At a Time of Ferguson, Freddie Gray, 'Straight Outta Compton' Still Resonates Almost 30 Years Later
— -- Compton, California was where a group of young, gifted, black artists sparked a movement with a new sound no one had heard before in the late '80s.
Ice Cube, Dr. Dre, Eazy-E, DJ Yella and MC Ren were the original members of N.W.A. Undeniably angry in their raw lyrics, they had a swagger that shocked the nation.
“The name is 'N****** With Attitudes'...you can't listen to N.W.A. asleep, you got to be wide awake,” Ice Cube, whose real name is O’Shea Jackson, told “Nightline” in a recent interview.
N.W.A. pushed back against police violence with a blunt object readily acceptable to them: Music, at a time when rap was still new.
“You know, it was our only weapon,” Ice Cube said.
In this year of Ferguson, Freddie Gray and Sandra Bland, N.W.A.’s lyrics still resonate almost 30 years later.
Their sounds from the street are now on the silver screen in a new biopic about the group that has been 10 years in the making called, “Straight Outta Compton,” in theaters Friday.

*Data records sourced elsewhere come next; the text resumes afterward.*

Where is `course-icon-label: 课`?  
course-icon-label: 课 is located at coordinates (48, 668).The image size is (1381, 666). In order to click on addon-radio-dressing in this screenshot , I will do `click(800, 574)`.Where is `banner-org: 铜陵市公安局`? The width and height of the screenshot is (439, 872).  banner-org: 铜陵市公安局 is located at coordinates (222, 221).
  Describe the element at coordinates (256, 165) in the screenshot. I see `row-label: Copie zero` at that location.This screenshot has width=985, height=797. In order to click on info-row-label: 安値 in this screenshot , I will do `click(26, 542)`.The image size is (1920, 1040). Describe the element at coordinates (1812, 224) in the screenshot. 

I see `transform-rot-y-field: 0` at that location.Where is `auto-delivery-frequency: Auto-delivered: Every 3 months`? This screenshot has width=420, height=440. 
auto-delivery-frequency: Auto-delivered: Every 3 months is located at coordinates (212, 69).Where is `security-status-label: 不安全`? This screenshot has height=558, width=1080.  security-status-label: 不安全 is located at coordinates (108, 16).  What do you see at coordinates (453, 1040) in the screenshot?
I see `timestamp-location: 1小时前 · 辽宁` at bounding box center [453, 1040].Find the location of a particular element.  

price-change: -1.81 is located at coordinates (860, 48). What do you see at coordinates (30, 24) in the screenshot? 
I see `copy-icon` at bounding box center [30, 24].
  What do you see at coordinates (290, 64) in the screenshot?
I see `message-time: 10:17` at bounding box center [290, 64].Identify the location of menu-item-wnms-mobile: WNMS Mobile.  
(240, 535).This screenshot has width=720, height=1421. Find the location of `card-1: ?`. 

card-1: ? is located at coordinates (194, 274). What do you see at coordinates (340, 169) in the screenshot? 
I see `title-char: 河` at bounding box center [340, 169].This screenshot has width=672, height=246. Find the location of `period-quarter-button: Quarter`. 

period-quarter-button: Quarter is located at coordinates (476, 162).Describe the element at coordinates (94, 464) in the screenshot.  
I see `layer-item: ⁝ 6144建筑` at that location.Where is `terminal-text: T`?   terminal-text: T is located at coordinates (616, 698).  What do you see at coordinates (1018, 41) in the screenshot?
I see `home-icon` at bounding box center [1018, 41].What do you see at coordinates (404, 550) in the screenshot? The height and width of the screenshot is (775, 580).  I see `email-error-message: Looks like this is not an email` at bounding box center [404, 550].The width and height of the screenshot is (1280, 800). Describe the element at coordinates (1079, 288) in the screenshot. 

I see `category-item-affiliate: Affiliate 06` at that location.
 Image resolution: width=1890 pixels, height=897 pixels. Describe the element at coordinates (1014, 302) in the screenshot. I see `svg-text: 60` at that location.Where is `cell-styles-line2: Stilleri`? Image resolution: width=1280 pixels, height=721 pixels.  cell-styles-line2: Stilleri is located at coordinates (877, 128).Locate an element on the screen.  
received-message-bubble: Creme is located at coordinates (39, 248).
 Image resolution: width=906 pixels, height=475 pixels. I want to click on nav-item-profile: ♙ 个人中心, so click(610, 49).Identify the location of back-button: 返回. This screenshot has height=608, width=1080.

Ice Cube’s oldest son, O’Shea Jackson, Jr., plays his father in the movie.
“This movie is so relevant with the times because nothing's really changed, except, you know, we got camera phones,” Ice Cube said.
The movie takes its title from the group’s 1988 title album, back when N.W.A. says the federal government tried to censor them.
“We had the F.B.I. against us,” Ice Cube said. “We had major media against us...people who really didn't understand what we was about.”
The group formed in an era when crime in Compton was at an all-time high, crack cocaine was introduced to the streets and police were making routine gang sweeps. It was a time when if you were black, you felt like a target.
Before there was the hashtag #BlackLivesMatter, N.W.A. started their own movement with a song that even today has the power to shock called “F*** Tha Police.”
The real-life group, shown in this 1989 photo below with rappers The D.O.C. and Laylaw, was prohibited from performing the song in some cities. But that didn’t stop them from performing it anyway.
Frederick Staves, a former gang leader of the Santana Block Crips, remembers when N.W.A. came out with that song.
“They basically were saying every black male in America is feeling because we weren't saying it out loud,” Staves told “Nightline.” “But when they were saying it we were feeling it because we had been through the bull**** so you know when they say f*** the police we was lovin’ it.”
Along with the controversial lyrics against the police, N.W.A. got a lot of criticism for their attitude towards women, heard in their song “Automobile.” They were also accused of being anti-Semitic and homophobic in their songs, which Ice Cube says is “a little unfair.”
“That's not who I'm about,” Ice Cube said. “You know, being a black man, you can't discriminate on anybody, and you shouldn't. And you should understand anybody's position, when they're being discriminated on, or when they're being singled out for their color or whatever. So, you know, that's something we're trying to fight. That ain't something we're trying to embrace.”
Now 46 and married for 23 years, Ice Cube has mellowed some, even if Compton hasn’t.
Today, the leading voice for change in Compton is not an edgy rap group, but an elegant, young female mayor with a degree in urban planning from nearby University of Southern California.